Secondarily, looking at our financial metrics, I feel pretty good. We have expanded gross margins, we've grown the top line (revenue), we generated a GAAP profit two quarters early. There's a lot more to do. We're a $14 billion company in what looks like a $2 trillion marketplace, and it seems like we've got some more growing to do. We can always be more efficient than we are right now and we've still got some work to do there.
Would you give yourself an A, B, C, D or F?
Schwartz: I'm not going to give myself a letter grade. The single best grade for my management team's performance is our share price. It's gone up. We're having such a different interaction today with customers and partners. You have to remember two or three years ago it was not a pretty picture. We had a lot of folks who were writing us off or counting us out. No one today is writing us off or counting us out.
A lot of your financial recovery has been in part because you bought a lot of revenue by acquiring StorageTek and you recovered somewhat at least in your bread-and-butter server business. What about all these other projects--Solaris and open-source software in general, storage, the Sun Grid?

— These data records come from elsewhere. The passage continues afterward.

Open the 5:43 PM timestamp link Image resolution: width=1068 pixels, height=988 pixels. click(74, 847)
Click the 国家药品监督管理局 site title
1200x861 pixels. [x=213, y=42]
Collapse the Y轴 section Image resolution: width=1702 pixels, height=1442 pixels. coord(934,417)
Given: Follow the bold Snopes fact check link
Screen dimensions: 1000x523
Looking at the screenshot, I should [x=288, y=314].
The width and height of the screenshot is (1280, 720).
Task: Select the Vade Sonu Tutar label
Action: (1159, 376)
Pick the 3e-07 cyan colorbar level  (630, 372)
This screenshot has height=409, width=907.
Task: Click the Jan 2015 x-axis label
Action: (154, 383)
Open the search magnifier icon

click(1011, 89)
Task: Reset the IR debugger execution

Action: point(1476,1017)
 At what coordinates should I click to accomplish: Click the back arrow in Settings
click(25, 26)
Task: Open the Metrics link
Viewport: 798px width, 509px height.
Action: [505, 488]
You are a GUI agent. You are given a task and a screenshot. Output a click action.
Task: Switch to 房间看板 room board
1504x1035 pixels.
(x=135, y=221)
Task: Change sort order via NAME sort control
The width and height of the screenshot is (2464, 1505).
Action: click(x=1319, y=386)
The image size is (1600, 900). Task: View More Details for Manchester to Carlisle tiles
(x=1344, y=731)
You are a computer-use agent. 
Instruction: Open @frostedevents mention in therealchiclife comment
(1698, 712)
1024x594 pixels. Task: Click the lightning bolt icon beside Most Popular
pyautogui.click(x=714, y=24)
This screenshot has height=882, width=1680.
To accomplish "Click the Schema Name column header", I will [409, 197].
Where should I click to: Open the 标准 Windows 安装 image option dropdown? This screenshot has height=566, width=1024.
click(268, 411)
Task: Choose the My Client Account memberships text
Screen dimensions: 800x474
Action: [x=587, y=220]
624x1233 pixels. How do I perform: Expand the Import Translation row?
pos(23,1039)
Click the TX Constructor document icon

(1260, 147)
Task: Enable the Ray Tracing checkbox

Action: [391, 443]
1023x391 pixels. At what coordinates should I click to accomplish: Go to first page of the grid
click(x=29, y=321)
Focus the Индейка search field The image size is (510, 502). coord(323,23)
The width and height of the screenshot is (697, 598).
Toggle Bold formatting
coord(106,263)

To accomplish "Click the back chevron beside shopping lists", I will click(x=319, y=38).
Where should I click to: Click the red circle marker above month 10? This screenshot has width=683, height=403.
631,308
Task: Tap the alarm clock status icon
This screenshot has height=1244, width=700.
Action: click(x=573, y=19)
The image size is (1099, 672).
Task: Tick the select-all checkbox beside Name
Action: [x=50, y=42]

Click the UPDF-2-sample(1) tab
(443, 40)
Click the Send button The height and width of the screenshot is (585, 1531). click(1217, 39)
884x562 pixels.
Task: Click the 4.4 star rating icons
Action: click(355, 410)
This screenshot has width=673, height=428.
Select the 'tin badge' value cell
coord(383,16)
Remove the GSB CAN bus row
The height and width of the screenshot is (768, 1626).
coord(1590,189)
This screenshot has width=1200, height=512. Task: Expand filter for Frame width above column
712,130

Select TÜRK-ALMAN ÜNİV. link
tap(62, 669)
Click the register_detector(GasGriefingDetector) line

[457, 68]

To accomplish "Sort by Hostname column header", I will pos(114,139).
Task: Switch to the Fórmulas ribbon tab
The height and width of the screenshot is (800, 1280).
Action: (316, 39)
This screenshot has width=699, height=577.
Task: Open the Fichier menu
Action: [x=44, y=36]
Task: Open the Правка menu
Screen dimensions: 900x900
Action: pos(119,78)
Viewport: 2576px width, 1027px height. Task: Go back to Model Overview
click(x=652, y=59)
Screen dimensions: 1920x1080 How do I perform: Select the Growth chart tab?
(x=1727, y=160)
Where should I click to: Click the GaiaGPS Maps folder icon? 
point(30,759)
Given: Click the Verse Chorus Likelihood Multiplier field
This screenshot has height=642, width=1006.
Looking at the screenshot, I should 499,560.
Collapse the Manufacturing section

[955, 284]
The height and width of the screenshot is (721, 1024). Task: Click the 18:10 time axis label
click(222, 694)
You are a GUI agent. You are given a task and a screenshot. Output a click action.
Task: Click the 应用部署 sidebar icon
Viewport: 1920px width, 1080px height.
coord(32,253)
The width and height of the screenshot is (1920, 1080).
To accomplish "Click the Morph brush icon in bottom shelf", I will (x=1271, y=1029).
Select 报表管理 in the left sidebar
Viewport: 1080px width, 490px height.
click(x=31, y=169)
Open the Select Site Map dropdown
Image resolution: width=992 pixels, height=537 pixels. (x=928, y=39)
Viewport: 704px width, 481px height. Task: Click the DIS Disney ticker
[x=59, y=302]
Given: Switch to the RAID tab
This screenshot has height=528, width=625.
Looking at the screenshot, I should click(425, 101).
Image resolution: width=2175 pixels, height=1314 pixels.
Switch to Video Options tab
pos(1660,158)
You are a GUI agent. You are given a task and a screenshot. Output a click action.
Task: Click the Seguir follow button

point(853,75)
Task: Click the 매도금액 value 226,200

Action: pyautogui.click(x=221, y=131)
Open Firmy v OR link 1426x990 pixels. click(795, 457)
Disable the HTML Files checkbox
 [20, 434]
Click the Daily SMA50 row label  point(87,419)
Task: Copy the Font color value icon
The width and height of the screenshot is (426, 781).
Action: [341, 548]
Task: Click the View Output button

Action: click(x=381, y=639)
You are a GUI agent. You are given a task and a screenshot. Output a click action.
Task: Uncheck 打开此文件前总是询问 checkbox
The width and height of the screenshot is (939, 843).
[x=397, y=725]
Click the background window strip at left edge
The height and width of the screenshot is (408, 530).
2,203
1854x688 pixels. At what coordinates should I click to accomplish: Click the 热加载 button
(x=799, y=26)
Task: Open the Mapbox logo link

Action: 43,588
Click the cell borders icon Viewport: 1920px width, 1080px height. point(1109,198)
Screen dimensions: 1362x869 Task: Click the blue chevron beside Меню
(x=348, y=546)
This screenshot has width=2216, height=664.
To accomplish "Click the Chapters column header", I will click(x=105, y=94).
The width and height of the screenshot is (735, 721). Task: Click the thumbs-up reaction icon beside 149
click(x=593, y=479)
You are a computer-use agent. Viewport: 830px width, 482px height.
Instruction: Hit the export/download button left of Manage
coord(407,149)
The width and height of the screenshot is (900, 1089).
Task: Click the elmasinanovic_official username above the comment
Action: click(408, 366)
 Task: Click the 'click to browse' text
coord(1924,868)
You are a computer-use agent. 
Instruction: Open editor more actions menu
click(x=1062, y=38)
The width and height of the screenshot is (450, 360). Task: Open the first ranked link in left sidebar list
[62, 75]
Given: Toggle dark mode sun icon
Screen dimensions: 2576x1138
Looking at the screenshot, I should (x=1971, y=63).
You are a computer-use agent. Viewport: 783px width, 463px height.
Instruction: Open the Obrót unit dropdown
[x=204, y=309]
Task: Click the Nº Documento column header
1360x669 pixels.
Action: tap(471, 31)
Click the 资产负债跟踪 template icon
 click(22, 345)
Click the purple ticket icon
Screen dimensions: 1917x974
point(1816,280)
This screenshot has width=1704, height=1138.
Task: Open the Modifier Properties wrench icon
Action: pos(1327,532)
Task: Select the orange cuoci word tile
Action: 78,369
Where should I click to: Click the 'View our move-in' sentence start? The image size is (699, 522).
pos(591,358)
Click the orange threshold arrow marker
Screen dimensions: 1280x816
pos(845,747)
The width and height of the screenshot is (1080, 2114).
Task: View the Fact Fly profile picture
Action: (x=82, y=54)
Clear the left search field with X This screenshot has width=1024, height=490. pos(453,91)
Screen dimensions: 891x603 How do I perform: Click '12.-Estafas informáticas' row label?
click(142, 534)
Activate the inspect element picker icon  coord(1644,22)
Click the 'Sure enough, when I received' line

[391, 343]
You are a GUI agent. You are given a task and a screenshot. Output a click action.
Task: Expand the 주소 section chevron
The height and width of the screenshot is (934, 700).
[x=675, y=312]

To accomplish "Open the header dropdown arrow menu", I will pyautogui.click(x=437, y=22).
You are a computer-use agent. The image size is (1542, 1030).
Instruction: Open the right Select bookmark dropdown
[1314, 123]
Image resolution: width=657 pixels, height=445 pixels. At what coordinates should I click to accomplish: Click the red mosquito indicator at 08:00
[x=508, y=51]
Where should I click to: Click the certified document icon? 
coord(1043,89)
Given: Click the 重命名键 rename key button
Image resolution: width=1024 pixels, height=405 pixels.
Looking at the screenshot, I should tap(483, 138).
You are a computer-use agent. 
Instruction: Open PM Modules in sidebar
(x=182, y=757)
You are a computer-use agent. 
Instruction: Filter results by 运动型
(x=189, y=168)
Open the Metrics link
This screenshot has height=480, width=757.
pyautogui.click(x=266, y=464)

Schwartz: First of all, the growth that we've posted this year has been pure organic growth. It's been more than a year since we acquired StorageTek. Second, gross margin is a derivative of the operational efficiency as much as it is the products we're building and the value we're delivering.
We will continue to invest on the edges of innovation. But at $13 billion to $14 billion in scale, to have a material impact on Sun, you're going to have $1.3 billion or $1.4 billion of revenue. That's not going to happen from any new initiative necessarily in a quarter or two or three. I would claim the single most important element in the resurgence of Sun has not been the rise not of our server business, but the rise of our Solaris business. Solaris is now firmly established as the definition of scale and security and robust Web-scale operation.
We still have some work to do--I'm still not pleased with how accessible it is to new developers or the number of college kids that are running it, but in terms of its position in the enterprise, that at this point is unassailable.
You derive some services revenue from software. Can you break out how much you get from Solaris?
Schwartz: This is a complex problem. (Suppose) I ship a (Sun Fire X4500) "Thumper" into the marketplace--it's a two-socket server that runs Solaris that has 24 terabytes of storage in it. We record that as storage revenue. Is there a reason I shouldn't record that as a server? And by the way, it runs Solaris, so shouldn't I record it as a software product? And by the way when we start giving it away for free and simply charging 4,000 bucks a month to service it, then how would I characterize it?